WORK INSTRUCTIONS: Return every line of the data exactly as it appears.

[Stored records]

============================================================

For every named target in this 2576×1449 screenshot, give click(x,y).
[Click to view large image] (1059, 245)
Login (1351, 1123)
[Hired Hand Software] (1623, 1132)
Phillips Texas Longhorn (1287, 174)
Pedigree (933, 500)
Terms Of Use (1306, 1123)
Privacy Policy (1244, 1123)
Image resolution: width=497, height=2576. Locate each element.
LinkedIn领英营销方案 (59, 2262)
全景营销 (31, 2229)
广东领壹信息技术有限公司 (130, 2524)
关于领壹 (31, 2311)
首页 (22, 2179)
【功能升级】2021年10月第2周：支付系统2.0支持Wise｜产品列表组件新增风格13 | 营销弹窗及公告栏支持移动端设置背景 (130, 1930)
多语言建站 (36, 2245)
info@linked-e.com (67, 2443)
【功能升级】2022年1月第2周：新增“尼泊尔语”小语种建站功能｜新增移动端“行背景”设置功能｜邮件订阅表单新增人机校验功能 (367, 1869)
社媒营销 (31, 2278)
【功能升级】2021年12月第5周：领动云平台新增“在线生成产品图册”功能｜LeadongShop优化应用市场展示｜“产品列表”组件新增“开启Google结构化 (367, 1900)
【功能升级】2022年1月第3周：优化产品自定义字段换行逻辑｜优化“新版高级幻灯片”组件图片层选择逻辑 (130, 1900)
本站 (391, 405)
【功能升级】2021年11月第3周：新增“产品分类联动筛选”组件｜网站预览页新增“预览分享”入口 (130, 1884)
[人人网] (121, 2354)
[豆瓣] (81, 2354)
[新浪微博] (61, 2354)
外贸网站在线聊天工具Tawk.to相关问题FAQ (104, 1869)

============================================================

REPLY:
For every named target in this 2576×1449 screenshot, give click(x,y).
[Click to view large image] (1059, 245)
Login (1351, 1123)
[Hired Hand Software] (1623, 1132)
Phillips Texas Longhorn (1287, 174)
Pedigree (933, 500)
Terms Of Use (1306, 1123)
Privacy Policy (1244, 1123)
Image resolution: width=497, height=2576. Locate each element.
LinkedIn领英营销方案 (59, 2262)
全景营销 (31, 2229)
广东领壹信息技术有限公司 (130, 2524)
关于领壹 (31, 2311)
首页 (22, 2179)
【功能升级】2021年10月第2周：支付系统2.0支持Wise｜产品列表组件新增风格13 | 营销弹窗及公告栏支持移动端设置背景 (130, 1930)
多语言建站 (36, 2245)
info@linked-e.com (67, 2443)
【功能升级】2022年1月第2周：新增“尼泊尔语”小语种建站功能｜新增移动端“行背景”设置功能｜邮件订阅表单新增人机校验功能 (367, 1869)
社媒营销 (31, 2278)
【功能升级】2021年12月第5周：领动云平台新增“在线生成产品图册”功能｜LeadongShop优化应用市场展示｜“产品列表”组件新增“开启Google结构化 (367, 1900)
【功能升级】2022年1月第3周：优化产品自定义字段换行逻辑｜优化“新版高级幻灯片”组件图片层选择逻辑 (130, 1900)
本站 (391, 405)
【功能升级】2021年11月第3周：新增“产品分类联动筛选”组件｜网站预览页新增“预览分享”入口 (130, 1884)
[人人网] (121, 2354)
[豆瓣] (81, 2354)
[新浪微博] (61, 2354)
外贸网站在线聊天工具Tawk.to相关问题FAQ (104, 1869)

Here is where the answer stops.